Espero leerte . Saludos
Hola, legrosbouton: gracias por pasarte por mi blog. Seguro estamos en contacto. Déjame preguntar: ¿cómo llegaste a mi blog?
Saludos.
Por una chica crossthevoid
y demás por que uno siempre para aumentar sus fronteras .
Saludos.
Siempre hemos oído, incluso pensado, que la Verdad, con mayúsculas, debiera regir nuestras vidas. Desde nuestra infancia, padres, maestros y curas nos sermonean, injertándonos en nuestros pilares educacionales , una rama florida llamada verdad , pues según ellos , es la única de cuyos frutos podremos nutrir una vida plena e íntegra . Sin embargo, la historia y el devenir vital, nos advierte que ese dogma no es nada pragmático. Atiendan si no…
Hace 2400 años a un genio llamado Sócrates, le obligaron a beber cicuta. Su delito: ser íntegro y defender su verdad.
Cuatrocientos años después, un tal Jesús, iba pregonando que todos los hombres éramos iguales a los ojos de Dios. , que había que amar al prójimo, perdonarle…El pago a tanta evidencia, fue la crucifixión entre dos delincuentes.
En pleno Renacimiento, Girolamo Savonarola era un fraile dominico que en la plaza de la Signoria de Florencia, destapaba a voces la corrupción y el vicio del clero romano, capitaneado por el Papa Alejandro XI y su familia, los Borgia. Tanta elocuente veracidad, fue premiada quemándole vivo en la misma plaza donde mitineaba.
A Galileo Galilei le vilipendiaron por aseverar que los planetas giraban alrededor del sol y no al revés.

Datos almacenados
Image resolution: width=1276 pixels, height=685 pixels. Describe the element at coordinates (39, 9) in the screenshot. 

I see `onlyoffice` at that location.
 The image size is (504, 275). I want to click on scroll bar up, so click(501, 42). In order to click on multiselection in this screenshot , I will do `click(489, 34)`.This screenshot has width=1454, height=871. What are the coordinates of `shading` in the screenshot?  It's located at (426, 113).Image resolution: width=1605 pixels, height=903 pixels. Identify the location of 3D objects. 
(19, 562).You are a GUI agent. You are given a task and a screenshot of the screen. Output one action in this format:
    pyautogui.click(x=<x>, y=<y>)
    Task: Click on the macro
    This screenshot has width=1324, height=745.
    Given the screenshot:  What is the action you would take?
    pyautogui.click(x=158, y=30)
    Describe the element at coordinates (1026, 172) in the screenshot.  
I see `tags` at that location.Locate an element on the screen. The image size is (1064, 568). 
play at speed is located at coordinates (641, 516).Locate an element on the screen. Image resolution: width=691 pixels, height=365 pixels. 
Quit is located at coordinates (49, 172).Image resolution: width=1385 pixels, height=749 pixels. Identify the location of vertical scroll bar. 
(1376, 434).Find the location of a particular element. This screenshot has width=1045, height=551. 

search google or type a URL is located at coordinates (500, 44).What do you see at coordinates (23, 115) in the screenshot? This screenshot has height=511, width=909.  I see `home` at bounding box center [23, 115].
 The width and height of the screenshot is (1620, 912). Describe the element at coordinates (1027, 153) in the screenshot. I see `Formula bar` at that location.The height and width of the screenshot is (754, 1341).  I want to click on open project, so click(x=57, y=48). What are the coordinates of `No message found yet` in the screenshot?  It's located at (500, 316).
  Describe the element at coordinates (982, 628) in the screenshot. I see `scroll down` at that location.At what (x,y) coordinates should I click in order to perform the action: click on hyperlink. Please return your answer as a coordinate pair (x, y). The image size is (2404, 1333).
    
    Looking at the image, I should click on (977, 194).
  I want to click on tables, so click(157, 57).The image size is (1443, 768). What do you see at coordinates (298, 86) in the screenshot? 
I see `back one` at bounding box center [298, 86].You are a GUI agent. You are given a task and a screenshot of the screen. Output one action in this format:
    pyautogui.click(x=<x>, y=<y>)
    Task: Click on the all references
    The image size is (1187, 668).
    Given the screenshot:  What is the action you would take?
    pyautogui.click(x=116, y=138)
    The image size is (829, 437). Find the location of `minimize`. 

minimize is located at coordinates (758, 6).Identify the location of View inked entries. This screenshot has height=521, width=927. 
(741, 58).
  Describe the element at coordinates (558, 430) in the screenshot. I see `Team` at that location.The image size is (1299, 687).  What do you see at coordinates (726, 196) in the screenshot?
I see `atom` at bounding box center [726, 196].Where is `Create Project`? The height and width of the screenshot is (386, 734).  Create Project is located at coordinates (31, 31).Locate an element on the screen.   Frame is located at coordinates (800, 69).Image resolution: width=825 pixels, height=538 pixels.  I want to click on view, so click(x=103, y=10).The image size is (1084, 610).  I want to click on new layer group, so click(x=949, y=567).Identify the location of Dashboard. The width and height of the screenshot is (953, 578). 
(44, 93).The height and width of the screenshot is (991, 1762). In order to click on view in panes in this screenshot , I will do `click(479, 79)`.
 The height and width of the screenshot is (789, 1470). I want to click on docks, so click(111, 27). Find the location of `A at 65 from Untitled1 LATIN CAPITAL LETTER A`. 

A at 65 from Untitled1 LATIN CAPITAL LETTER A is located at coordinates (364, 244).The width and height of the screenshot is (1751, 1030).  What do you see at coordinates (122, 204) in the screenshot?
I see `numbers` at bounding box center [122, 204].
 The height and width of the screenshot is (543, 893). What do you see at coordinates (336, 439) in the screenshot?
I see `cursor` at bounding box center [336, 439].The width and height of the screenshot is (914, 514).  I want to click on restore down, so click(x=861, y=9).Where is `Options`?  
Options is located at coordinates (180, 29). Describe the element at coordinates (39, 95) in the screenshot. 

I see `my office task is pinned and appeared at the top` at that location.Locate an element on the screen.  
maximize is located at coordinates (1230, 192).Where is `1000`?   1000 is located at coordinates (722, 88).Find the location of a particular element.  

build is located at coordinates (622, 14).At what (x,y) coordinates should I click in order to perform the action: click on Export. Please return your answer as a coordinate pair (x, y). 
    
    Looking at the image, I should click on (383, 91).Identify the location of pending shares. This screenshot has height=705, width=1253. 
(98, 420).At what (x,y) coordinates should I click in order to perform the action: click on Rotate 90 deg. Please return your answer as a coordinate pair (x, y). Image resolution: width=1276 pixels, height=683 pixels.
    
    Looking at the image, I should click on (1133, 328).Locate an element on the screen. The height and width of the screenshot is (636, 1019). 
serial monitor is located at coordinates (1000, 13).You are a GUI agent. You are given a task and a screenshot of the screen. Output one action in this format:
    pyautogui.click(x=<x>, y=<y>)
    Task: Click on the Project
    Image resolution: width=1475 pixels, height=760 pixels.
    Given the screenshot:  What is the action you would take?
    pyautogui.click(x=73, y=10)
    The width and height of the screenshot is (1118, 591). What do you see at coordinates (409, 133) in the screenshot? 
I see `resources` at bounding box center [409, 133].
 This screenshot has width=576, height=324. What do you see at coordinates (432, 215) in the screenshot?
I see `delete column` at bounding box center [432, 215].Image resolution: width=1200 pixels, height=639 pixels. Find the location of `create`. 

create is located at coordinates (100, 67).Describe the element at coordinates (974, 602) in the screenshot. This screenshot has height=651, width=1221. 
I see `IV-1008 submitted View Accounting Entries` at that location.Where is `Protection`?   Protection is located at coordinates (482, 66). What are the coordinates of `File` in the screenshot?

- _Problema_:
Según el documento fuente, ¿qué afirmación le valió a Galileo Galilei ser vilipendiado? Los datos constituyen un material independiente del documento fuente.

- _Espacio de respuesta_:
Aseverar que los planetas giraban alrededor del sol y no al revés.